森の日記

見たこと、知ったこと、感じたこと。

外国語を学ぶ、ということ。

好きなことばはありますか?

 

f:id:mori_kei05:20190625212710j:plain

■□■□■

私はフランス語を始めたばかりのころ

  Il n'est point de bonheur sans nuage.

という諺を知った。

どこで知ったのか、何がきっかけだったのか、もうすっかり覚えていないのだけれど。

直訳すると、「雲のない幸せなんかない」となるだろうか。

 

ネットで見つけたフランス語のことわざ辞典には

  Rien n'est parfait en ce monde. Un bonheur sera toujours accompagé de désagréments. 
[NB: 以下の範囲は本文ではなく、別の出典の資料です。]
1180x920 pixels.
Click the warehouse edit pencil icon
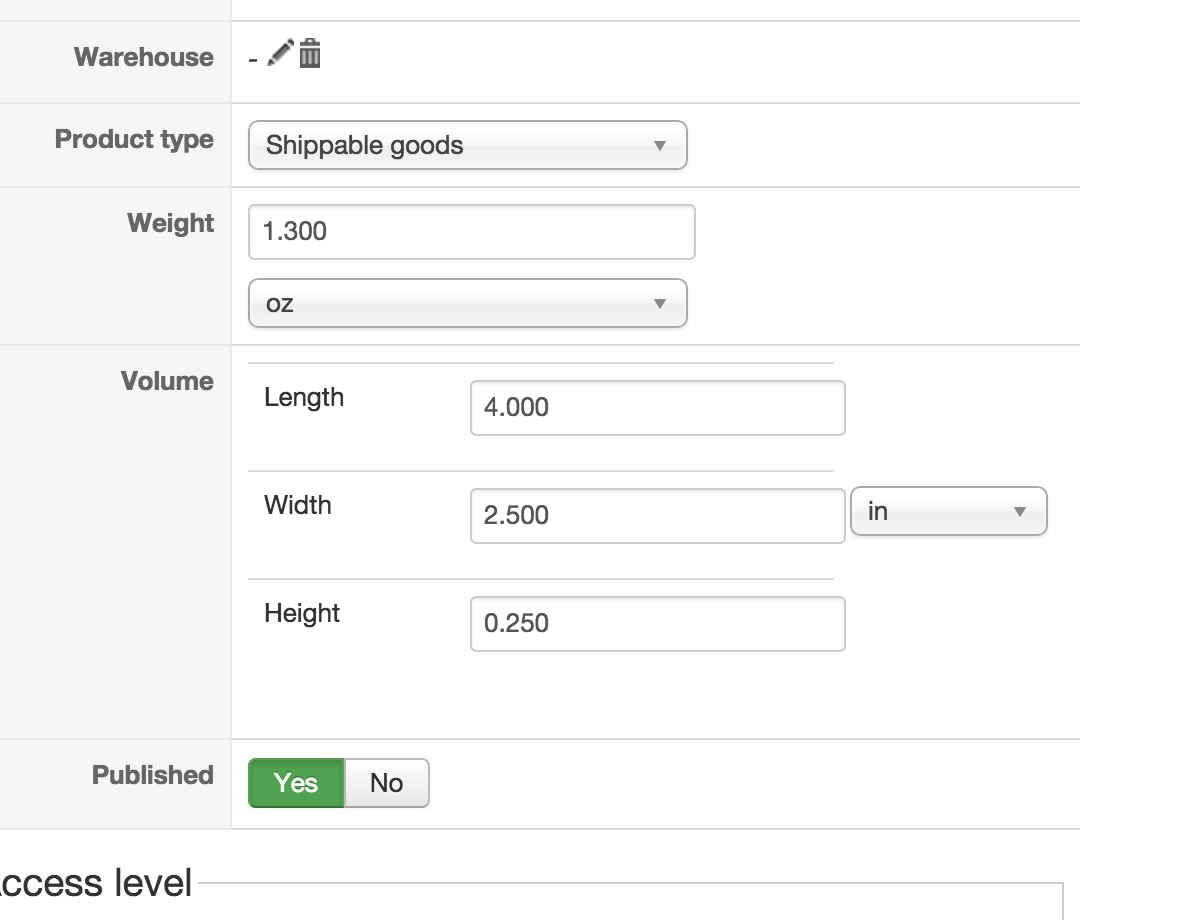[x=282, y=52]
(この世界に完璧は存在しない。幸せは常に厄介を伴うものだ)

と説明されていた。

 

 

幼いころからどうしても日本社会に馴染みきることができず、いつも息苦しさを感じてきた。その一方で、さらに面倒くさいことに、「息苦しい」と感じる自分にさらにやりきれない気持ちになることばかりだった私は、この諺を見たときに本当に、雷に打たれたように、衝撃を受けた。

 

ものすごくめぐまれた環境ではなくても、それなりの生活レベルと教育を受け、両親ともに健在。いわば平均的な、教科書でいったら健康優良児と表現できるような健康体。やりたいことはやらせてもらって、欲しいものも(もちろんすべてではなくても)それなりにかなえてもらって、まさに、何不自由ない生活であることを自分でもきちんと理解している。それなのに、なんとなく息苦しいと感じてしまう自分に、嫌気がさす。

 

このしんどさを、なんと美しい表現に昇華した表現だろう、と思った。

 

そして、おそらく、それは私にとって「雲のない幸せなんかない」という日本語でではなくて「Il n'est point de bonheur sans nuage.(イル ネ ポワン ド ボヌール サン ヌァジュ)」というフランス語で出会ったことに意味があった。日本語とは全く違う言語をゼロから始めて、自分が曲がりなりに文法や発音・単語を少しずつ少しずつからだに取り込んでいって、その "ツール" をとおして理解したことに、大きな意味があったのだ。

 

外国語を学ぶということは、この世界を見る方法を増やすことだと私は思う。

表現の仕方、発音の仕方、文法、時制の使い方・・・。

 

たとえば「水(みず)」だって、「Water(ウォーター)」なのか「Eau(オー)」なのか。同じものでも、聞こえ方が違えば、表現も変わる。「いのちの水」と日本語で言ったりするけど、それはフランス語だと「La source de la vie(いのちの源)」と表現するとか。

 

たとえば「椅子」は、日本語では単なる「いす」だけど、フランス語では"女性"名詞になって、「机」は"男性"名詞になるとか。ものに性別をつける意味はいまだに全然分からないけど、その感覚そのものも、主語を抜いて話したりあいまいな表現に長けた日本人としては、ものすごく面白くないですか。

 

 

とにかく私は、生きづらさを感じていた当時出会った

「Il n'est point de bonheur sans nuage.」という諺に、

生きていていいんだよ、しんどさを感じていても大丈夫、それは当たり前のことなんだよ、と、やさしく美しく肯定してもらうことができたのだ。

 

英語もフランス語も、そうして私に生きる力をくれたのです。外国語を学ぶと言うことは、私にとって、そんな意味があります。

 

■□■□■

ちなみに、雲について。

 

日本の秋の空のように、雲ひとつない、つきぬけるような青空ももちろん好きだ。晴れ晴れした気持ちになって、気分が良い。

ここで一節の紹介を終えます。